*** DATA FOR ANALYSIS ***

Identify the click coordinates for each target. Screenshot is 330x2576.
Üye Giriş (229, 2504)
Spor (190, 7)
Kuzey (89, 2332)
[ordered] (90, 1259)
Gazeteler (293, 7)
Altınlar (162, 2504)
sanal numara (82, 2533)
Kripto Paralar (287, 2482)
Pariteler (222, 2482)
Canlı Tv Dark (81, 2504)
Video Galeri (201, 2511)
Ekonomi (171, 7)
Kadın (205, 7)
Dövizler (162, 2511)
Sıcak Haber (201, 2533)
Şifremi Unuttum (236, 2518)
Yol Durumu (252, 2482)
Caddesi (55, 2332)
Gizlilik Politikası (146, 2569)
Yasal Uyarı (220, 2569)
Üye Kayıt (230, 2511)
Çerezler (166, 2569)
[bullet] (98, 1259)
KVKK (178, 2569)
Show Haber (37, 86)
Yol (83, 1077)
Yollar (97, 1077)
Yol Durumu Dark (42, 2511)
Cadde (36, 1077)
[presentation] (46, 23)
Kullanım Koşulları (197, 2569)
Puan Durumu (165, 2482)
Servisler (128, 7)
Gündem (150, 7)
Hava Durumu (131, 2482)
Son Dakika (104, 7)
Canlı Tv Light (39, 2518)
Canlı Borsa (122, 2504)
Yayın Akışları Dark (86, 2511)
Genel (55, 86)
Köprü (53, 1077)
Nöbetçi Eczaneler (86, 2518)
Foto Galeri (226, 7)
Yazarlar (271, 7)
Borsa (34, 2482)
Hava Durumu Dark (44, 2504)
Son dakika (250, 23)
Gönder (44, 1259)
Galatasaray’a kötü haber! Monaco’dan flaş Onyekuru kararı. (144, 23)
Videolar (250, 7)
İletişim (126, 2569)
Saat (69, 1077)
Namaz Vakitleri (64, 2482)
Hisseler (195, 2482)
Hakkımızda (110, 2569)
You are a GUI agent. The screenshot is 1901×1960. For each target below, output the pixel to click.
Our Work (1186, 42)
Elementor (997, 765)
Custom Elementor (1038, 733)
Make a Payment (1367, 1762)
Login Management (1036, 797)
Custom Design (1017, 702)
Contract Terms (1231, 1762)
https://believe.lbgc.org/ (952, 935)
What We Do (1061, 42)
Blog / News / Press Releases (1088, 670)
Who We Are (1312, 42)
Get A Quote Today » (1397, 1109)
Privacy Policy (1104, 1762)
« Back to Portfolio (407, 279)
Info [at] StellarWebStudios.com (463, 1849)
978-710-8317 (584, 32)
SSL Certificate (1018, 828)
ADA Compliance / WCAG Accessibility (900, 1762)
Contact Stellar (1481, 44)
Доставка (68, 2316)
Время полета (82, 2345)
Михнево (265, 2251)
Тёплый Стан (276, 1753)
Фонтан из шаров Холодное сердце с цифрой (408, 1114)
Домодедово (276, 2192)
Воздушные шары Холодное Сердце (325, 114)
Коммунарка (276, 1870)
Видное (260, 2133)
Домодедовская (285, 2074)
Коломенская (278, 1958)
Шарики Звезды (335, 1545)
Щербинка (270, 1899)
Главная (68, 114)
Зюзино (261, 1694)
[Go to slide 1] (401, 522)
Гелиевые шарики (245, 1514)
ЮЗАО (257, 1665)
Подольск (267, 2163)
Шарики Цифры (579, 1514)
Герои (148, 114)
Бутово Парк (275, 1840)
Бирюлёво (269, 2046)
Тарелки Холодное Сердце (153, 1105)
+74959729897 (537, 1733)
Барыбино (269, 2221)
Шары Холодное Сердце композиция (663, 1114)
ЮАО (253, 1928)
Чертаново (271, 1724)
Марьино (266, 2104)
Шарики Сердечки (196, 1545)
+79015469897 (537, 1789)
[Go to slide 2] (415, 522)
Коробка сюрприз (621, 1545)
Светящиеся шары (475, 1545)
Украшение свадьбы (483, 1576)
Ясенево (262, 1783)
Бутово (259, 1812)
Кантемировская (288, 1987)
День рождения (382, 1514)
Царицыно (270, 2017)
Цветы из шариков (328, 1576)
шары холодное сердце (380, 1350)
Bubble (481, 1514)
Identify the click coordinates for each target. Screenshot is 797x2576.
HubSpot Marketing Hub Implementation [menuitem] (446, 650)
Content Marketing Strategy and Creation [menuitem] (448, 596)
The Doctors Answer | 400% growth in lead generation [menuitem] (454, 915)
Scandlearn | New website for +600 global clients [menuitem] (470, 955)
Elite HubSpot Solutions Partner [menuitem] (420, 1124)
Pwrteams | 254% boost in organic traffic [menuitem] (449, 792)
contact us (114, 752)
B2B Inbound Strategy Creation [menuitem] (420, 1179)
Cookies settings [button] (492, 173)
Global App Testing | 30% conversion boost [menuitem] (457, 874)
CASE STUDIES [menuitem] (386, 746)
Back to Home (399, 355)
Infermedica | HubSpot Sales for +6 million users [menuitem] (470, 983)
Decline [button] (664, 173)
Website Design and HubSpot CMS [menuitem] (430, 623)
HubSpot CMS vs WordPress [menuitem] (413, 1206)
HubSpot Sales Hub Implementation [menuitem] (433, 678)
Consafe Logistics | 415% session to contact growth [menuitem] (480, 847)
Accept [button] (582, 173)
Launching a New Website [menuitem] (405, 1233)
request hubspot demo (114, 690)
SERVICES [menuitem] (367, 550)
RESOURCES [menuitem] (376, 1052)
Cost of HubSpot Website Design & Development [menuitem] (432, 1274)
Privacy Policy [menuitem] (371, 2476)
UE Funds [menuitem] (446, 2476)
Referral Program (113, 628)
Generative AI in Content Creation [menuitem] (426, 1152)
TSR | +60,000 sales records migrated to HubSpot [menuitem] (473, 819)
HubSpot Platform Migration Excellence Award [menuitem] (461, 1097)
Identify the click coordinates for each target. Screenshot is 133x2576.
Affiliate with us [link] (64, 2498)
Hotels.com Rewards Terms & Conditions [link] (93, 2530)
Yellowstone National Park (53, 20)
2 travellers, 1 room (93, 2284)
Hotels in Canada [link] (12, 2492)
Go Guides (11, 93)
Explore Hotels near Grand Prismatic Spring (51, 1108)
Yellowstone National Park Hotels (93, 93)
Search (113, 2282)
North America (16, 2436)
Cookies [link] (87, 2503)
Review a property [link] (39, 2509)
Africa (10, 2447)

***

EXERCISE DETAILS:
Set down the records again in full. Match them exactly.

OUTPUT OF THE TASK:
Identify the click coordinates for each target. Screenshot is 330x2576.
Üye Giriş (229, 2504)
Spor (190, 7)
Kuzey (89, 2332)
[ordered] (90, 1259)
Gazeteler (293, 7)
Altınlar (162, 2504)
sanal numara (82, 2533)
Kripto Paralar (287, 2482)
Pariteler (222, 2482)
Canlı Tv Dark (81, 2504)
Video Galeri (201, 2511)
Ekonomi (171, 7)
Kadın (205, 7)
Dövizler (162, 2511)
Sıcak Haber (201, 2533)
Şifremi Unuttum (236, 2518)
Yol Durumu (252, 2482)
Caddesi (55, 2332)
Gizlilik Politikası (146, 2569)
Yasal Uyarı (220, 2569)
Üye Kayıt (230, 2511)
Çerezler (166, 2569)
[bullet] (98, 1259)
KVKK (178, 2569)
Show Haber (37, 86)
Yol (83, 1077)
Yollar (97, 1077)
Yol Durumu Dark (42, 2511)
Cadde (36, 1077)
[presentation] (46, 23)
Kullanım Koşulları (197, 2569)
Puan Durumu (165, 2482)
Servisler (128, 7)
Gündem (150, 7)
Hava Durumu (131, 2482)
Son Dakika (104, 7)
Canlı Tv Light (39, 2518)
Canlı Borsa (122, 2504)
Yayın Akışları Dark (86, 2511)
Genel (55, 86)
Köprü (53, 1077)
Nöbetçi Eczaneler (86, 2518)
Foto Galeri (226, 7)
Yazarlar (271, 7)
Borsa (34, 2482)
Hava Durumu Dark (44, 2504)
Son dakika (250, 23)
Gönder (44, 1259)
Galatasaray’a kötü haber! Monaco’dan flaş Onyekuru kararı. (144, 23)
Videolar (250, 7)
İletişim (126, 2569)
Saat (69, 1077)
Namaz Vakitleri (64, 2482)
Hisseler (195, 2482)
Hakkımızda (110, 2569)
You are a GUI agent. The screenshot is 1901×1960. For each target below, output the pixel to click.
Our Work (1186, 42)
Elementor (997, 765)
Custom Elementor (1038, 733)
Make a Payment (1367, 1762)
Login Management (1036, 797)
Custom Design (1017, 702)
Contract Terms (1231, 1762)
https://believe.lbgc.org/ (952, 935)
What We Do (1061, 42)
Blog / News / Press Releases (1088, 670)
Who We Are (1312, 42)
Get A Quote Today » (1397, 1109)
Privacy Policy (1104, 1762)
« Back to Portfolio (407, 279)
Info [at] StellarWebStudios.com (463, 1849)
978-710-8317 (584, 32)
SSL Certificate (1018, 828)
ADA Compliance / WCAG Accessibility (900, 1762)
Contact Stellar (1481, 44)
Доставка (68, 2316)
Время полета (82, 2345)
Михнево (265, 2251)
Тёплый Стан (276, 1753)
Фонтан из шаров Холодное сердце с цифрой (408, 1114)
Домодедово (276, 2192)
Воздушные шары Холодное Сердце (325, 114)
Коммунарка (276, 1870)
Видное (260, 2133)
Домодедовская (285, 2074)
Коломенская (278, 1958)
Шарики Звезды (335, 1545)
Щербинка (270, 1899)
Главная (68, 114)
Зюзино (261, 1694)
[Go to slide 1] (401, 522)
Гелиевые шарики (245, 1514)
ЮЗАО (257, 1665)
Подольск (267, 2163)
Шарики Цифры (579, 1514)
Герои (148, 114)
Бутово Парк (275, 1840)
Бирюлёво (269, 2046)
Тарелки Холодное Сердце (153, 1105)
+74959729897 (537, 1733)
Барыбино (269, 2221)
Шары Холодное Сердце композиция (663, 1114)
ЮАО (253, 1928)
Чертаново (271, 1724)
Марьино (266, 2104)
Шарики Сердечки (196, 1545)
+79015469897 (537, 1789)
[Go to slide 2] (415, 522)
Коробка сюрприз (621, 1545)
Светящиеся шары (475, 1545)
Украшение свадьбы (483, 1576)
Ясенево (262, 1783)
Бутово (259, 1812)
Кантемировская (288, 1987)
День рождения (382, 1514)
Царицыно (270, 2017)
Цветы из шариков (328, 1576)
шары холодное сердце (380, 1350)
Bubble (481, 1514)
Identify the click coordinates for each target. Screenshot is 797x2576.
HubSpot Marketing Hub Implementation [menuitem] (446, 650)
Content Marketing Strategy and Creation [menuitem] (448, 596)
The Doctors Answer | 400% growth in lead generation [menuitem] (454, 915)
Scandlearn | New website for +600 global clients [menuitem] (470, 955)
Elite HubSpot Solutions Partner [menuitem] (420, 1124)
Pwrteams | 254% boost in organic traffic [menuitem] (449, 792)
contact us (114, 752)
B2B Inbound Strategy Creation [menuitem] (420, 1179)
Cookies settings [button] (492, 173)
Global App Testing | 30% conversion boost [menuitem] (457, 874)
CASE STUDIES [menuitem] (386, 746)
Back to Home (399, 355)
Infermedica | HubSpot Sales for +6 million users [menuitem] (470, 983)
Decline [button] (664, 173)
Website Design and HubSpot CMS [menuitem] (430, 623)
HubSpot CMS vs WordPress [menuitem] (413, 1206)
HubSpot Sales Hub Implementation [menuitem] (433, 678)
Consafe Logistics | 415% session to contact growth [menuitem] (480, 847)
Accept [button] (582, 173)
Launching a New Website [menuitem] (405, 1233)
request hubspot demo (114, 690)
SERVICES [menuitem] (367, 550)
RESOURCES [menuitem] (376, 1052)
Cost of HubSpot Website Design & Development [menuitem] (432, 1274)
Privacy Policy [menuitem] (371, 2476)
UE Funds [menuitem] (446, 2476)
Referral Program (113, 628)
Generative AI in Content Creation [menuitem] (426, 1152)
TSR | +60,000 sales records migrated to HubSpot [menuitem] (473, 819)
HubSpot Platform Migration Excellence Award [menuitem] (461, 1097)
Identify the click coordinates for each target. Screenshot is 133x2576.
Affiliate with us [link] (64, 2498)
Hotels.com Rewards Terms & Conditions [link] (93, 2530)
Yellowstone National Park (53, 20)
2 travellers, 1 room (93, 2284)
Hotels in Canada [link] (12, 2492)
Go Guides (11, 93)
Explore Hotels near Grand Prismatic Spring (51, 1108)
Yellowstone National Park Hotels (93, 93)
Search (113, 2282)
North America (16, 2436)
Cookies [link] (87, 2503)
Review a property [link] (39, 2509)
Africa (10, 2447)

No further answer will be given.